▶ Data excerpts
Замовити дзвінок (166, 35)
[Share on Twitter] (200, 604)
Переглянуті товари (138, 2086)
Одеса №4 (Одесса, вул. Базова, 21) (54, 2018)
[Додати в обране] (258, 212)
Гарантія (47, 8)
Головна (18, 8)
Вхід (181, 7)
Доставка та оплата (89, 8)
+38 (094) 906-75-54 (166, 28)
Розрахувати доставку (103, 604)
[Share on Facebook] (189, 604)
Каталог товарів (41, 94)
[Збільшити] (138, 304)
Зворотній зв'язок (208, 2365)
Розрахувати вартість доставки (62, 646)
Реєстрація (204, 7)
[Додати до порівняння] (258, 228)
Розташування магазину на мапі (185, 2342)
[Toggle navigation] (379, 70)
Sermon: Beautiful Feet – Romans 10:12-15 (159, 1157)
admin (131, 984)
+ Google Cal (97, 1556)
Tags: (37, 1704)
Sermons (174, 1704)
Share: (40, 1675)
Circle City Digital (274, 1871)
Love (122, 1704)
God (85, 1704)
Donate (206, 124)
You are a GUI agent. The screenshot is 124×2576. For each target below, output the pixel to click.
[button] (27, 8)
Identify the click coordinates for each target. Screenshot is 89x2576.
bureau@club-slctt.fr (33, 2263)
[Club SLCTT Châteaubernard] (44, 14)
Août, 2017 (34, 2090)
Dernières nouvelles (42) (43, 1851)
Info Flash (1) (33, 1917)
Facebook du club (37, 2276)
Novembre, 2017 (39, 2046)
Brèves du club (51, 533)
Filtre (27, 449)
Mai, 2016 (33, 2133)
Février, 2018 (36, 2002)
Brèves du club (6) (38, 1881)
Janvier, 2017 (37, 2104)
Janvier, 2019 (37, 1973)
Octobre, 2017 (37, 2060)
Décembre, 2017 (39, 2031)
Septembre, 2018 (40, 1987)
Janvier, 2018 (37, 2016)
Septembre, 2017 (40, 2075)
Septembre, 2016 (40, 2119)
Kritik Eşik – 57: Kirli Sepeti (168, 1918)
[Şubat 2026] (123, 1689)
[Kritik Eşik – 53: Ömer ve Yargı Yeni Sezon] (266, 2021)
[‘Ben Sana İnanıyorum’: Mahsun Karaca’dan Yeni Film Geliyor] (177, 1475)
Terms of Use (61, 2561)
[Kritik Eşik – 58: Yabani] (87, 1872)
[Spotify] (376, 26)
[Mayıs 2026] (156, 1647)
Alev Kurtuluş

▶ Activity
Your reply should be one number: how many lines in the listing hold the word "target".

▶ Exercise output
2